What the task requires:
The answer must be every line of the records below that holds the word "will".

(Information)

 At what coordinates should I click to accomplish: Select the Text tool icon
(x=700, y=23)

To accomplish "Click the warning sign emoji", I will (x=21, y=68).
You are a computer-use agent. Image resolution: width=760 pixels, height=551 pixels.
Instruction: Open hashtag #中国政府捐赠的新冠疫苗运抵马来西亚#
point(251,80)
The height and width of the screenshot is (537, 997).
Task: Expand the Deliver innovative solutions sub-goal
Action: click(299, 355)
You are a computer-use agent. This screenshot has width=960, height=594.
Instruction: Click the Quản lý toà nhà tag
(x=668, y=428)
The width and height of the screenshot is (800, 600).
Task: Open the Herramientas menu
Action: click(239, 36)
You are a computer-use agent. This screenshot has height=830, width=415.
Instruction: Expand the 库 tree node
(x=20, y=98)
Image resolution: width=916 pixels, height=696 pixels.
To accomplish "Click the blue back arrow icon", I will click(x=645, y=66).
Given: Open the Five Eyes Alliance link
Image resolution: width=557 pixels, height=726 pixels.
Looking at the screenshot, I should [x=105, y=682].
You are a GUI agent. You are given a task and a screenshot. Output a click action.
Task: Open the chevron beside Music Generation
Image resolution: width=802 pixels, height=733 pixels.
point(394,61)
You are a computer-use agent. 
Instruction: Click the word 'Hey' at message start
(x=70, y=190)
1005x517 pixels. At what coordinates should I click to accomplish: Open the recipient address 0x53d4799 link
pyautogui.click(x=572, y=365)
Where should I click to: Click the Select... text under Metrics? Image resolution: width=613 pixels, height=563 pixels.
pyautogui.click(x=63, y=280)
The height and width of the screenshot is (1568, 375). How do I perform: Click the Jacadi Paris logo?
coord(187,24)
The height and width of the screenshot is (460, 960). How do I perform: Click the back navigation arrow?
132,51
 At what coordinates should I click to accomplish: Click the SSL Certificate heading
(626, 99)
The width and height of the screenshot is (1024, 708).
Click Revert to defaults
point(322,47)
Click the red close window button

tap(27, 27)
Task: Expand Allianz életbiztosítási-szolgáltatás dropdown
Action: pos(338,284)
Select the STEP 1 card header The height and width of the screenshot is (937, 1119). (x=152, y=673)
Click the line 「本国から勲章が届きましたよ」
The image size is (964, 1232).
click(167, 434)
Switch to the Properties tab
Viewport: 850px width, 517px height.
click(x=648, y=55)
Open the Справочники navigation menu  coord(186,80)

(End Information)

Your response:
To accomplish "Click the warning sign emoji", I will (x=21, y=68).
To accomplish "Click the blue back arrow icon", I will click(x=645, y=66).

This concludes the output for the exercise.